Dalam perang Bubat, Hadir kisah cinta antara Hayam Wuruk,Raja dari Majapahit, yang ingin mempersunting putri cantik bernama Dyah Pitaloka dari Kerajaan Pajajaran. Ketulusan cinta Hayam Wuruk ternoda dengan ambisi berlebih Mahapatih Gajah Mada selaku panglima perang Majapahit untuk menaklukan Pajajaran. Kedatangan Rombongan Kerajaan Pajajaran ke Majapahit-pun diakhiri dengan pertumpahan darah.
Disisi lain, Sanskerta Deja Vu juga mengisahkan Perang Palembang, yaitu perjuangan bangsa Indonesia untuk bersatu dan bangkit dari keterperdayaan bangsa Belanda. Dalam perang 5 hari 5 malam Palembang juga terselip sebuah kisah cinta yang diuji dengan konflik politik dan disintegrasi.
Kedua latar tersebut dijembatani dengan satu latar penghubung yaitu museum. Diceritakan terdapat rombongan siswa/i SMA yang sedang berkunjung ke Museum Sangraha dan mempelajari sejarah kedua peperangan tersebut. Melihat diorama patung-patung yang ada di museum tersebut, terdapat dua siswa bernama Dian dan Rajasa yang seolah merasakan kepedihan dalam peperangan tersebut, seakan-akan mereka pernah mengalami kejadian tersebut, atau yang bisa dibilang Deja Vu.
Dengan apiknya, seluruh mahasiswa Prasmul yang menjadi cast mampu memaparkan benang merah dari kedua pertempuran tersebut yaitu terkikisnya rasa cinta karena egoisme, ambisi yang disalahgunakan, serta hasrat berlebih akan kekuasaan yang berujung penderitaan.

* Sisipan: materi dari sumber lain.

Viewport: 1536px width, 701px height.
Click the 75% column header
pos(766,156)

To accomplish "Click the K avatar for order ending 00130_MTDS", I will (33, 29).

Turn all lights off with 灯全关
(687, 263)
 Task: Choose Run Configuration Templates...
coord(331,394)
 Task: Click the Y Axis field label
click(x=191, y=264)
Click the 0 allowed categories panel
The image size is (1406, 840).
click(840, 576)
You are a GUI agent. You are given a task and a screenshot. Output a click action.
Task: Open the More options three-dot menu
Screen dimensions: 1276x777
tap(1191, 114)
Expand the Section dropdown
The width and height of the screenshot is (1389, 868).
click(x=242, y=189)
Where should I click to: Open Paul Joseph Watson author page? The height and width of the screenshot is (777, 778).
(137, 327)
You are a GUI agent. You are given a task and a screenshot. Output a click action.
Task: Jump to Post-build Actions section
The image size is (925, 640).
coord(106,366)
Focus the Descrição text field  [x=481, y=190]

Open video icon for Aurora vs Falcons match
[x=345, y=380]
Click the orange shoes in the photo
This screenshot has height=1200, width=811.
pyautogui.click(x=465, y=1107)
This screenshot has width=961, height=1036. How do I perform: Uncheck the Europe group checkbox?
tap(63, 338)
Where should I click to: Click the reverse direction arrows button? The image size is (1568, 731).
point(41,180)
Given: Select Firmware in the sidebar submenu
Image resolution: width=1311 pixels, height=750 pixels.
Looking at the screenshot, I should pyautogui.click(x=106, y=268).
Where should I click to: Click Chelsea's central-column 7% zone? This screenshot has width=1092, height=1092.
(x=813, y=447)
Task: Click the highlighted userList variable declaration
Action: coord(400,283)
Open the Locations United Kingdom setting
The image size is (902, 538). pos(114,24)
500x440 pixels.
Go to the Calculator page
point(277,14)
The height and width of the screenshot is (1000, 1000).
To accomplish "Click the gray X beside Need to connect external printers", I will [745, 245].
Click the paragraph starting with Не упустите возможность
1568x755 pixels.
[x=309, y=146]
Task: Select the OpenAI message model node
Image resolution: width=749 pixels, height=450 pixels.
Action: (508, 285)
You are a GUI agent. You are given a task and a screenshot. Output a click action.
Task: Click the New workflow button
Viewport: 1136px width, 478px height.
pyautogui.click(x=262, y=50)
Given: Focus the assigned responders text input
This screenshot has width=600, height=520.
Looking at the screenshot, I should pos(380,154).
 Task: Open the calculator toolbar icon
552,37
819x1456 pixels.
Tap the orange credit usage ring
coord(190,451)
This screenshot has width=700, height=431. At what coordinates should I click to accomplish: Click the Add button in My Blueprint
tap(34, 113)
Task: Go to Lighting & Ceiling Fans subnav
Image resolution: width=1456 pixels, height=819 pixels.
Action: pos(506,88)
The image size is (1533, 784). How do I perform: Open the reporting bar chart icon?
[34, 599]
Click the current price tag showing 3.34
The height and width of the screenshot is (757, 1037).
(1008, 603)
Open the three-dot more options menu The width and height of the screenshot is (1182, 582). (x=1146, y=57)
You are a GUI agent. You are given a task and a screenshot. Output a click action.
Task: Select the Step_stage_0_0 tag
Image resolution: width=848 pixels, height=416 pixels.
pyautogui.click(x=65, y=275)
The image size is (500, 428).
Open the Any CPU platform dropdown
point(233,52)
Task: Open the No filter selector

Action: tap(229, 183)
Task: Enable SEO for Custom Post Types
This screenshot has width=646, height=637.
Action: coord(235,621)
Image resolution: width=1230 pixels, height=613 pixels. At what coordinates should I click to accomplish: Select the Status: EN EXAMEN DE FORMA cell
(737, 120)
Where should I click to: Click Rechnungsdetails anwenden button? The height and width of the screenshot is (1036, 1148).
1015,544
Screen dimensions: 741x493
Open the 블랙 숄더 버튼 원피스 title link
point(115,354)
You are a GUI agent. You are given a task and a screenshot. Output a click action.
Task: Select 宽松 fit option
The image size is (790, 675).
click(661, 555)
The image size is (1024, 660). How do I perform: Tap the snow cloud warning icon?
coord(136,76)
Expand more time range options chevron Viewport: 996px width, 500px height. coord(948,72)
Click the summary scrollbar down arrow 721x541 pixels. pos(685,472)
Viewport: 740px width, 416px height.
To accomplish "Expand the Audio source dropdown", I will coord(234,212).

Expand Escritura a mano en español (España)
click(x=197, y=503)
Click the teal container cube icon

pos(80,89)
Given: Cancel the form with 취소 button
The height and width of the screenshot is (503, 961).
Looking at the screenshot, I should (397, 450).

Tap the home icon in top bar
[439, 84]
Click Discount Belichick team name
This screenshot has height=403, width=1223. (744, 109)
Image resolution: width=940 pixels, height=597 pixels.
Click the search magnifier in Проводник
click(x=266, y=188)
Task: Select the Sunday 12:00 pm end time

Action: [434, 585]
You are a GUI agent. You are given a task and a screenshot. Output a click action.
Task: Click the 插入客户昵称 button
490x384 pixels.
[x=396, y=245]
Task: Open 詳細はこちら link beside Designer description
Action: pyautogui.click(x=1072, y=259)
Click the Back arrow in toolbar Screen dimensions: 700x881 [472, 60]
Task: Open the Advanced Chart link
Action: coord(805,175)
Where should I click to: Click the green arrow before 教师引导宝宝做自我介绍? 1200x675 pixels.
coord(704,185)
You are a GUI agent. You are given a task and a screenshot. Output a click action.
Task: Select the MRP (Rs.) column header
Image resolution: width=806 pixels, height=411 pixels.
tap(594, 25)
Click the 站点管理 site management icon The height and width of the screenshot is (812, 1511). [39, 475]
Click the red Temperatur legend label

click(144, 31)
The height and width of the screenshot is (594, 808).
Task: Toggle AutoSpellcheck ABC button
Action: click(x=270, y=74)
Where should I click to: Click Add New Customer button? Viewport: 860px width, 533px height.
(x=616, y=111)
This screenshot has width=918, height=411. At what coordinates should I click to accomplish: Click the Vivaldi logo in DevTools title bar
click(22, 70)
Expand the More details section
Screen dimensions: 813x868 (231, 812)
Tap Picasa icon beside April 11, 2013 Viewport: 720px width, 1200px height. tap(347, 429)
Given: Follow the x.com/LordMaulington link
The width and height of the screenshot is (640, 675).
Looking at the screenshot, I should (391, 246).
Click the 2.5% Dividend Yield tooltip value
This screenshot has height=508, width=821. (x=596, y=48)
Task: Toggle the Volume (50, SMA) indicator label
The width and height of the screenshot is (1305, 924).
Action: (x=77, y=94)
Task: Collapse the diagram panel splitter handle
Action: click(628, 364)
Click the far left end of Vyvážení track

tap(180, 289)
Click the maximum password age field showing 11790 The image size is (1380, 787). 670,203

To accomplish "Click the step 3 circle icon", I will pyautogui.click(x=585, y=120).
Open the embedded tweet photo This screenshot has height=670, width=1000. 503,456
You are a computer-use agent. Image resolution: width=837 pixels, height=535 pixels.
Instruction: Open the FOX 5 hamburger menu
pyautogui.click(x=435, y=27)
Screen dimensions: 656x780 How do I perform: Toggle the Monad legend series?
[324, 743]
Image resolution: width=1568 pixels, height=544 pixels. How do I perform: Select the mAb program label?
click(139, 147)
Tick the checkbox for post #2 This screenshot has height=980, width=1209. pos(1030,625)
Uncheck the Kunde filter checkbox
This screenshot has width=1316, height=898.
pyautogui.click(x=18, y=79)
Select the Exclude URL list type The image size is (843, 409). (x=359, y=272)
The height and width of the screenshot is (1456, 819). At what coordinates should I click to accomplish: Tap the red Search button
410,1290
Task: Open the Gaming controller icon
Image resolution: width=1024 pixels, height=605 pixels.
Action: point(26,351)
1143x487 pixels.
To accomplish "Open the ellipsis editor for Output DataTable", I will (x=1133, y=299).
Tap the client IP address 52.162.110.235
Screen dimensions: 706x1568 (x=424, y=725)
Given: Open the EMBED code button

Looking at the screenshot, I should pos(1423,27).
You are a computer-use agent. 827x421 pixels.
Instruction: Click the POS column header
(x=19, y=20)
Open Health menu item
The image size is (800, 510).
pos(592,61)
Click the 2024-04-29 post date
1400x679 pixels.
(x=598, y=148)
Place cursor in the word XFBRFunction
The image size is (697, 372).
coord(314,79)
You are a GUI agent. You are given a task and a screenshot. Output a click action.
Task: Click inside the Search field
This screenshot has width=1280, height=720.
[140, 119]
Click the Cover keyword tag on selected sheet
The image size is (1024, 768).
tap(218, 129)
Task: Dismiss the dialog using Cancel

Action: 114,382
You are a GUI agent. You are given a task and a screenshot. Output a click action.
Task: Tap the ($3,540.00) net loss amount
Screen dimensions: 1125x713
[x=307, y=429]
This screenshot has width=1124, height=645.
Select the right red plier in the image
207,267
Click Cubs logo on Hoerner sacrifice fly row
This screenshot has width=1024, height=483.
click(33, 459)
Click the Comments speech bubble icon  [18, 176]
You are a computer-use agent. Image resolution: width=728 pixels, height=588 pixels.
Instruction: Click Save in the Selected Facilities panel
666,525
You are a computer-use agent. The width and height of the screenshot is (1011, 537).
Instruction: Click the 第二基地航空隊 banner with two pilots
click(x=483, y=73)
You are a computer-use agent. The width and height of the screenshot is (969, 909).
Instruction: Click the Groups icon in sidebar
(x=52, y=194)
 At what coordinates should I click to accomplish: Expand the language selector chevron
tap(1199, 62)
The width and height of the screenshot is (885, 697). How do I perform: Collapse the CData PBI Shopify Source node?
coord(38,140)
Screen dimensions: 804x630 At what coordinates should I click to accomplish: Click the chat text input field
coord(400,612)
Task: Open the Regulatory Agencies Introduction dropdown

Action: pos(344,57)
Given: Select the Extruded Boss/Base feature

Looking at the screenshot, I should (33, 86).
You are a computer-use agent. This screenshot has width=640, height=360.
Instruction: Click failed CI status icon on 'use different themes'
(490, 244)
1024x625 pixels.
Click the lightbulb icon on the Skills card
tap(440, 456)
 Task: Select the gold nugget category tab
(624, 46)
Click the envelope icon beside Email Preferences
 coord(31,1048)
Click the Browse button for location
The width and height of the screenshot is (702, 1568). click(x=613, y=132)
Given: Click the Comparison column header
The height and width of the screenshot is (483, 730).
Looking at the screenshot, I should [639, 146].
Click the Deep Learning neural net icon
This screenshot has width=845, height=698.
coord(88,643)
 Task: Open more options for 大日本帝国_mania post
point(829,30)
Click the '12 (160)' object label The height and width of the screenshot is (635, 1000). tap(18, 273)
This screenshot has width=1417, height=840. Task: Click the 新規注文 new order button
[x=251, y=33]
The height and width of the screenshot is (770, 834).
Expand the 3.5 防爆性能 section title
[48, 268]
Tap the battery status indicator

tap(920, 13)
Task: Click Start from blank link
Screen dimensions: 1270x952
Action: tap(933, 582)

Melalui Deja Vu, diharapkan seluruh pengunjung yang hadir mampu belajar atas kesalahan masa lalu dan bergerak mengedepankan persatuan diatas keinginan sepihak. Karena sejatinya, bukan perbedaan adalah kodrat yang harus dirayakan dan bukan dipertetangkan,
Gabungan antara penjiwaan para cast, lantunan orkestra dan properti yang menarik membuat pesan moral dalam Sanskerta Deja Vu tersampaikan dengan baik. Melalui kolaborasi 98 panitia dan 81 performers, Drama musikal Sanskerta Deja Vu sukses menyedot animo penikmat teater. Dua Show yang dilakukan berhasil dipadati penonton lintas generasi, mulai dari generasi muda hingga para orang tua.
“Saya salut dengan kepedulian mahasiswa prasmul yang masih mau melestarikan sejarah. Cara pengemasannya menarik, pemainnya juga professional dan multitalenta banget. Yang ga kalah seru adalah harmonisasi antara pemain dengan orkestra yang dibawain secara live. Ga heran kalau yang nonton seramai ini,” ungkap Fauzan sebagai salah satu pengunjung.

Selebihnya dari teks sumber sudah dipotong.